Great, I hope the queries work on larger SFs as well. Feel free to reopen this issue if they don't work.
This question is in reference to an earlier question/ issue #135 and I would like to follow it up with a another question.
I am experimenting with both cypher and Postgres queries on SF1 dataset, running directly in the respective servers. All queries seem to run fine and I get similar results, except for queries 3 & 4. This appears to be an issue with the endDate variable that I hope to get some guidance on, as I may be missing something.
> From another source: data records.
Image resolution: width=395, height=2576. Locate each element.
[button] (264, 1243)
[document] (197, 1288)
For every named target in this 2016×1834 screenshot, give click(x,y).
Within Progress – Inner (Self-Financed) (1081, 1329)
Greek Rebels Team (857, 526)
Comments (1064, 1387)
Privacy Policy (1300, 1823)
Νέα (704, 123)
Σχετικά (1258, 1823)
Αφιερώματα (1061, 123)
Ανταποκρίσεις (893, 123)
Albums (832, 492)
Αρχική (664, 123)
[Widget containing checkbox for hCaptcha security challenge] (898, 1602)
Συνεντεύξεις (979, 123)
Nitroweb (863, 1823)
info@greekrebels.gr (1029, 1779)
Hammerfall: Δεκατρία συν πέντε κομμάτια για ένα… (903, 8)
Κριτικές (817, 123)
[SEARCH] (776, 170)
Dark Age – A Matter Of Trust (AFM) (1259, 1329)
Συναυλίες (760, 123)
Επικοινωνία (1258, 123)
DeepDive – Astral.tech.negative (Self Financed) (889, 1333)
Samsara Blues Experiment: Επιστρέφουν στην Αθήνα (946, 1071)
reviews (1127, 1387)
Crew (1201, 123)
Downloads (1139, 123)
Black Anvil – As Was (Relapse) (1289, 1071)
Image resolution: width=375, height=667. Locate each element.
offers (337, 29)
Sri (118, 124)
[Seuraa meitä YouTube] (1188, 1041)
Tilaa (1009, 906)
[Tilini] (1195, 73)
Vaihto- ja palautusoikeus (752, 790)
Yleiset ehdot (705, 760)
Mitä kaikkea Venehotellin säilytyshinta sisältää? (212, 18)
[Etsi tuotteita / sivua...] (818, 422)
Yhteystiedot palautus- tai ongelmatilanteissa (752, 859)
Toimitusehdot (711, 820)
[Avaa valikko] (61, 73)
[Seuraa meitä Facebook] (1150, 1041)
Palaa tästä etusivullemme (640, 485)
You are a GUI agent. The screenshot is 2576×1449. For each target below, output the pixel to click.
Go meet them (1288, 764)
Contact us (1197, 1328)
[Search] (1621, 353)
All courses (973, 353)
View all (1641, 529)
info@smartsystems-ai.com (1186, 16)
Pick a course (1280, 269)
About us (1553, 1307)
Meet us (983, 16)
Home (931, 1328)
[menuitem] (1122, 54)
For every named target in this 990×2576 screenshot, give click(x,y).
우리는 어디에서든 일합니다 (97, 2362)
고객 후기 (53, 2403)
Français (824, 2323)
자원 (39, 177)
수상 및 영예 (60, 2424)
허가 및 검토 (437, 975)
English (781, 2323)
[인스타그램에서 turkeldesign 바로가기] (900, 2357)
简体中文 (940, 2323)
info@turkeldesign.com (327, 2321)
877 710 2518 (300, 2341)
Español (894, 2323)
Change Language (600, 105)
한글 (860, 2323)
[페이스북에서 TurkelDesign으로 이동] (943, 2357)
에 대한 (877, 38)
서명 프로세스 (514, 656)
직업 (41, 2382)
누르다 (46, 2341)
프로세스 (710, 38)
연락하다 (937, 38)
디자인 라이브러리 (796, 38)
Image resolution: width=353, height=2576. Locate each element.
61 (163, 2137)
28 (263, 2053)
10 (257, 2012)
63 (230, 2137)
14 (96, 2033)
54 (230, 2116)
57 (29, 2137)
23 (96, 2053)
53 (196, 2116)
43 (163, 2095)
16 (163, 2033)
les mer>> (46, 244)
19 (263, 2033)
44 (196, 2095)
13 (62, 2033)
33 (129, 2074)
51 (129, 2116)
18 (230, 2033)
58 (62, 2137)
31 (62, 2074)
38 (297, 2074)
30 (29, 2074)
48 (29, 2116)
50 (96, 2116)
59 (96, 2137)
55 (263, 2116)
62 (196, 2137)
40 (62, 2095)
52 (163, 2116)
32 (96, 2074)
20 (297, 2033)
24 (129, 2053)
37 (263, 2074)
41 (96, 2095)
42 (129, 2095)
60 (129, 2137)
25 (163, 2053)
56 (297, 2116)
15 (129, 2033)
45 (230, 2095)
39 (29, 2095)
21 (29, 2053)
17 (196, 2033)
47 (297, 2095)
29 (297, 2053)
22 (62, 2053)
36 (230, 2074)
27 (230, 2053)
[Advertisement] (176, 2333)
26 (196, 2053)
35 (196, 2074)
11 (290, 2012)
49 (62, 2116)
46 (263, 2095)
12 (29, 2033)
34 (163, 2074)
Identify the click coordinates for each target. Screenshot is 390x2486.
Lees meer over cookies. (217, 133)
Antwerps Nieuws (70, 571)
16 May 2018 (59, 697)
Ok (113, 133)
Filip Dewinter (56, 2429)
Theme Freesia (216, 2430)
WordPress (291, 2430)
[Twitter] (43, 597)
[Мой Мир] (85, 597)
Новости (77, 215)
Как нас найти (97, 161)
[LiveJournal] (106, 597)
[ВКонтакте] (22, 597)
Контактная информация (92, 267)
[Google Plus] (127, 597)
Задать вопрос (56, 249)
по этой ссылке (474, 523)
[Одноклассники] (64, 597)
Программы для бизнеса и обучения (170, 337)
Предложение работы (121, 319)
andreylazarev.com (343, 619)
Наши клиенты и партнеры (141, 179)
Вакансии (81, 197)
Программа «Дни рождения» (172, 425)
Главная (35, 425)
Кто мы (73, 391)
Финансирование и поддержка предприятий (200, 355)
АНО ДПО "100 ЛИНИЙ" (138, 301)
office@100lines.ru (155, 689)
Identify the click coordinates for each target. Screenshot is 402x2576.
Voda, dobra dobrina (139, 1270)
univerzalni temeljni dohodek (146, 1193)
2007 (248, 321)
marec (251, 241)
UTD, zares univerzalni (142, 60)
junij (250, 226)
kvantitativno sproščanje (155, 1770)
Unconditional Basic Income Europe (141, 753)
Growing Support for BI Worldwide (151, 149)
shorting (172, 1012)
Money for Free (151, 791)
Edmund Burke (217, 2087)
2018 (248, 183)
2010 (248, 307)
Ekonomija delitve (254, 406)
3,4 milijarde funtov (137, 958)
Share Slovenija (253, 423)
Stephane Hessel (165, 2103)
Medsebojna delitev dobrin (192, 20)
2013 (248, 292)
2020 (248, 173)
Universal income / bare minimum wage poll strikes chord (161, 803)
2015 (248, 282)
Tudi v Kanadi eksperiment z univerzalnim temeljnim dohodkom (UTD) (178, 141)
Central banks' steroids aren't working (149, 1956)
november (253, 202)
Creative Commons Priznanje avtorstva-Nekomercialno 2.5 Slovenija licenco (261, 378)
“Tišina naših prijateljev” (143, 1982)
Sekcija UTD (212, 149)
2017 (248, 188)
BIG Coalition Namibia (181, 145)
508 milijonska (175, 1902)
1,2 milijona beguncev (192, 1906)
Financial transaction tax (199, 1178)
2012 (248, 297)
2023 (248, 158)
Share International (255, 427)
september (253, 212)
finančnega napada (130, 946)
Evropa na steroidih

Here are some of the details in the scripts I run for query 4.
For Cypher:
Both these queries have an endDate variable for which I have to convert startDate to nano seconds before adding durationDays to it.
For Postgres:
In postgres I initially got this error
ERROR: invalid input syntax for type interval
, and I made a minor modification to the condition in the where clause of the nested select statement, adding timestamp to it;m_creationdate >= :startDate and m_creationdate < ((:startDate::timestamp) + INTERVAL '1 days' * :durationDays)
.The results from both postgres and cypher are very different. I'll be happy to share some of the query results if that helps.